I adore cooking with forgotten vegetables. In Dutch we call them : aardperen, in Frech: topinambours. You can buy them in Brussels at the market or in food health shops. At the market, they are less expensive. You can store them quite well in a bag in the fridge. I do everything with them. I bake them, i cook them, i roast them & i make soup.

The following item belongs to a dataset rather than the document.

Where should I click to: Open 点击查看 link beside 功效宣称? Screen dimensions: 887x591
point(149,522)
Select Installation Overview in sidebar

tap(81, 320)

jerusalem artichokes with garlic, bay leaf & baconon 16/11/2008
It is a very underestimated vegetable. I like the sweetness of them. It is also good for you. There is inulin in it . It is the oposit of insulin. This means it contains the good sugars. It is a good vegetable for diabetics! When you prepare the artichokes, when you peel them with a vegetablepeeler, you have to put them in acid water otherwise they will brown very quickly. They go very well with sage, garlic, potato, carrots, celery, onions, bacon, cheese,…:)
For 2 hungry people.
600 gr. of jerusalem artichokes, weight with peel on. Peel them with a potato peeler. It’s easy.

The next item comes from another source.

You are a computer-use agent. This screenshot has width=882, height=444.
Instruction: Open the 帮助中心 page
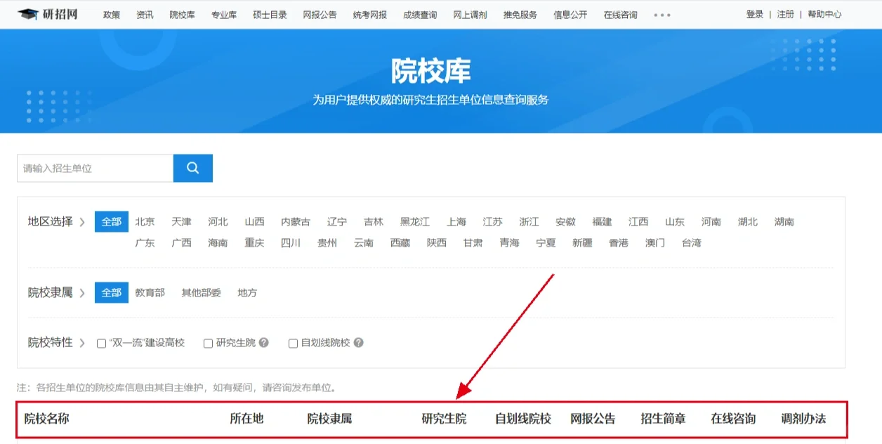pos(824,14)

Cut them in chunks. Put them in acid water.
3 cloves of garlic, peeled & diced
a few sage leaves
2 bay leafs
200 gr. bacon, normal or smoked
salt: i prefer Maldon sea salt
1. Heat a large frying pan. Putt the oil in it. When the pan is hot, put the chunks of the artichokes in the pan. Brown on all sides. This could take 5 till 10 minutes, depending on the size of the chunks.
2.Add the garlic & bay leaf to the same pan. Stir well. Turn down the heat. Add pepper & salt. Add a bit of cider vinaigre. Stir well.
3. Bake the chunks for about another 10 minutes, or until cooked trough. Take out the bay leaf & add the few whole sage leaves. The leaves will crisp up.
4. In another pan, on the same time, fry the bacon.
5. Serve on a plate with cooked potatoes, the artichokes & the bacon.